La modification de la destination de la zone urbaine sur l’emprise du projet de rénovation/transformation
immobilière du domaine Pémartin, s’inscrit pleinement dans les objectifs nationaux de renouvellement du
parc immobilier, et de non artificialisation des sols. Ce projet social et inclusif vise à permettre la création de
logements, essentiellement dans les enveloppes bâties existantes, dans les objectifs fixés par le PLH. L’absence
d’enjeux environnementaux sur ce secteur est favorable à la réalisation de ce projet. La création de
nouveaux logements sur ce secteur déjà raccordé au réseau d’assainissement collectif, est cohérent avec les
capacités du système d’assainissement, dont la station d’épuration est en cours d’agrandissement et de
modernisation. Enfin, l’OAP créée dans le cadre de la modification du PLU, permet d’encadrer la forme
urbaine du projet et de conserver les qualités paysagères et patrimoniales du site.
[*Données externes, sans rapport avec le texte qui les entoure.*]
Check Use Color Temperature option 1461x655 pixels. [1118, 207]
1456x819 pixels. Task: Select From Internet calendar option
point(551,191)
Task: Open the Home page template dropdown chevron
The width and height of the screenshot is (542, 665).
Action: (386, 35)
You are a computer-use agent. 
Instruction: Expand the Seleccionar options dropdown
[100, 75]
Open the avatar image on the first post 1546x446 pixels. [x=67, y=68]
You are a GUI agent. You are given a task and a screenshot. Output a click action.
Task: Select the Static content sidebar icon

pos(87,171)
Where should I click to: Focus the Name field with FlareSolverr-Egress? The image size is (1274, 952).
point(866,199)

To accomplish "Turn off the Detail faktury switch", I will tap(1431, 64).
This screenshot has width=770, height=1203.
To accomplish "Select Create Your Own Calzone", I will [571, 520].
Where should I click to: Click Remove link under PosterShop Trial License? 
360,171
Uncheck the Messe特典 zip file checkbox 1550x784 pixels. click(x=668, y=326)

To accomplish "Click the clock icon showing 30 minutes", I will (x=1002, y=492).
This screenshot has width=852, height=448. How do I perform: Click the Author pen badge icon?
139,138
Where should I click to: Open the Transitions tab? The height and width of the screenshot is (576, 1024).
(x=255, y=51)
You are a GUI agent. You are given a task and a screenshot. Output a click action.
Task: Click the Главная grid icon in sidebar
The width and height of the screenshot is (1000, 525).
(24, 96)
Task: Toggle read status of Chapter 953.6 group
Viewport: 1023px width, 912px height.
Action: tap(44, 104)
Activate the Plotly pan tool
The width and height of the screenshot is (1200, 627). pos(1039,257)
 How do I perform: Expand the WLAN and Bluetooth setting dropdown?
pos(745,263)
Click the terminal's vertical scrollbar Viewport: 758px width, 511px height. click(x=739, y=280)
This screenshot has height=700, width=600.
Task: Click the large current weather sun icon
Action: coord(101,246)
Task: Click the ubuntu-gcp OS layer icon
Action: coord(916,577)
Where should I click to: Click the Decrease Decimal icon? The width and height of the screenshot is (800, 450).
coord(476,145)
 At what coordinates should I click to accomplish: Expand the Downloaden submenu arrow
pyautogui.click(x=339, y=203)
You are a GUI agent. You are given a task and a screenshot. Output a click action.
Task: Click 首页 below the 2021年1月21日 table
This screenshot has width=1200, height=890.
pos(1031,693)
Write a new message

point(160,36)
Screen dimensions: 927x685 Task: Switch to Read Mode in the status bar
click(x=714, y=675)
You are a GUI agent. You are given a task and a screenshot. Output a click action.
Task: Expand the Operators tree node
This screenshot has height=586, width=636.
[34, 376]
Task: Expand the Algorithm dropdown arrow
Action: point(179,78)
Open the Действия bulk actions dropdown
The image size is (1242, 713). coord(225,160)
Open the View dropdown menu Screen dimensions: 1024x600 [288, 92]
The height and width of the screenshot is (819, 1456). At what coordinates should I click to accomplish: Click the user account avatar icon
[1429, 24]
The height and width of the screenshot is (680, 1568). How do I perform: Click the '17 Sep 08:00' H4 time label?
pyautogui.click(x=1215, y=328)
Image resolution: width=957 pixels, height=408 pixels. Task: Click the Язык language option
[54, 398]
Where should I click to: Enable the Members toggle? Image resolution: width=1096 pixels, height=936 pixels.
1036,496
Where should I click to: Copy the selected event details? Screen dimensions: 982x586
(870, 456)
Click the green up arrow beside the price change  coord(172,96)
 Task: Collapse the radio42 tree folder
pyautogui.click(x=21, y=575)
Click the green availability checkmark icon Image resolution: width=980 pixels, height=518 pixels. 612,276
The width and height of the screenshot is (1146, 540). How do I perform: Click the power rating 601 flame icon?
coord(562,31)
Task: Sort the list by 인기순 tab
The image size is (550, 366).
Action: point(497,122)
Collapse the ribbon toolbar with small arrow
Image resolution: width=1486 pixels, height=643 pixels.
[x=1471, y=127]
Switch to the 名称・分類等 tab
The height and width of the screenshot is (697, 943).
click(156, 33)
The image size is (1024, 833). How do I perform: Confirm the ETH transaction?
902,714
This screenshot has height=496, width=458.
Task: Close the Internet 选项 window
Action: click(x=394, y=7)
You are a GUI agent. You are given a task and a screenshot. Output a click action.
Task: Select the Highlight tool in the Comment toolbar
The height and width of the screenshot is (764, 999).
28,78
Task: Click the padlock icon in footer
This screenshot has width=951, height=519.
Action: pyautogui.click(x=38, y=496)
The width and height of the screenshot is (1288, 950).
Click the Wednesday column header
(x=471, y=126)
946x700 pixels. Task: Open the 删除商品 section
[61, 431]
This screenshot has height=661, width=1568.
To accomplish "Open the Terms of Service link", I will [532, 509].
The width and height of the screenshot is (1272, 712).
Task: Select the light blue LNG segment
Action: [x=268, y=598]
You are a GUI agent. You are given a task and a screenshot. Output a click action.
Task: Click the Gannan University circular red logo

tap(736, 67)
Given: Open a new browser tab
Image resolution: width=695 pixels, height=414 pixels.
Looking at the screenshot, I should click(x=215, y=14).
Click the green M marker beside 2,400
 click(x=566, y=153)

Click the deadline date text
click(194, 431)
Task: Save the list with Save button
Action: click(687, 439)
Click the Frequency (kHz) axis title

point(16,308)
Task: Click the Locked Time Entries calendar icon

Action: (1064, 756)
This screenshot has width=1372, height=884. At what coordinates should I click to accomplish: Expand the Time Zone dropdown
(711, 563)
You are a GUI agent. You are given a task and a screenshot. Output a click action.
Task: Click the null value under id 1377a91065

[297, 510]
Les évolutions règlementaires qu’il est envisagé d’apporter au PLU sont :
• compatibles avec les dispositions de la Loi littoral,
• n’altèrent pas la qualité du milieu naturel ou des continuités écologiques,
• ne compromettent pas la qualité des paysages et du patrimoine local,
• n’augmentent pas l’exposition des personnes aux risques et nuisances,
• n’augmentent pas l’artificialisation des sols ou la consommation d’espaces agricoles ou naturels,
• cohérentes avec la gestion des eaux usées.
Compte tenu des modifications apportées au PLU de la commune de Bidart, l'évolution du
document d’urbanisme n’est pas susceptible de porter atteinte à l'environnement et la santé
humaine. Par conséquent, il est évalué que la modification n°4 du PLU de Bidart ne requiert pas la
réalisation d’une évaluation environnementale.